イエスなんかだいっきらいだった

 「イエスはその子の父親に尋ねられた。「この子がこんなになってから、どのくらいになりますか。」父親は言った。「幼い時からです。この霊は、彼を滅ぼそうとして、何度も火の中や水の中に投げ込みました。ただ、もし、おできになるものなら、私たちをあわれんで、お助けください。」
 するとイエスは言われた。「できるものなら、と言うのか。信じる者には、どんなことでもできるのです。」
  するとすぐに、その子の父は叫んで言った。「信じます。不信仰な私をお助けください。」
 イエスは、群衆が駆けつけるのをご覧になると、汚れた霊をしかって言われた。「おしとつんぼの霊。わたしが、おまえに命じる。この子から出て行きなさい。二度と、はいってはいけない。」(マルコ9:21-25)

---

 今日は、私のきわめて個人的な話を書こうと思う。

 1999年、私は生まれて初めて教会というところに行き、そしてややして聖書を手にした。
 一神教としての「神」は、すぐに理解がいった。
 「聖霊」というのも、なんとなく分かったような気がした。
(今はかえって、分からないことにしている。)
 ところが、聖書の中で最も重要なイエス、このお方が「何なのか」さっぱりわからなかった。
 ずっと分からなかった。

 私は三位一体について書こうとしているのではない。
(そんなもん、書けない。)
 聖書を読んでいっても、イエスに対する共感や崇拝、同情の念の類を、どうしても抱くことができなかったのだ。
 このイエスという人は、人々を癒したり悪霊を追い出したりしているうちに十字架に架かって復活した、それがなんだというのだ、というのが正直なところだった。
┄┄┄┄┄┄┄┄┄┄┄┄┄┄┄┄┄┄┄┄
» 取り組む課題
- a) イエスについての文章によると、筆者が生まれて初めて教会に行ったのは何年ですか。
- b) イエスについての文章を、最後の文の後から引き取って書き継いでください。

» データ抜粋
┄┄┄┄┄┄┄┄┄┄┄┄┄┄┄┄┄┄┄┄
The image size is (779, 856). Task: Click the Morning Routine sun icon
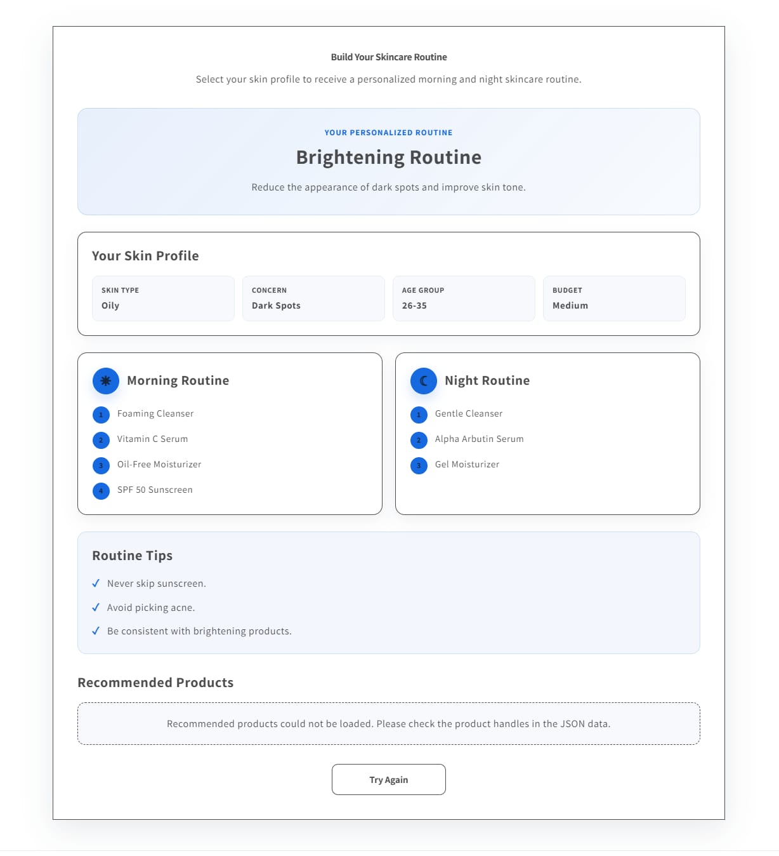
┄┄┄┄┄┄┄┄┄┄┄┄┄┄┄┄┄┄┄┄
» 課題の答え
- a) 1999年です。

- b)
 だから、ビデオや映画の類を見るとなおさら気持ちが離れていった。

 そのうち、だんだん、イエスが嫌いにすらなっていった。
 上の聖書箇所が、そのきっかけだ。
 「できるものなら、と言うのか。信じる者には、どんなことでもできるのです」、この言い方が気に入らない。
 「イエスは、群衆が駆けつけるのをご覧になると」、お前、ただの目立ちたがり屋じゃないか。

 ヨハネ福音書の中にも、イエスの言動にヒステリックさを感じ取ってしまい、ほとほと嫌気が差していた。

 大体にして聖書を読んでいてイエスが嫌では、まずいだろう。
 そういう思いがあったので、この嫌悪感は長年私を苦しませた。
 だが苦しもうが、嫌なものは嫌なのだ。

 さて今の私の内には、そのような感情は微塵も残っていない。
 私は今、イエスを心の底から愛し、つき従っている。
 「人」になられて使わされたのは、あくまでこのイエスなのだ(「ことばは人となって、私たちの間に住まわれた」ヨハネ1:14)。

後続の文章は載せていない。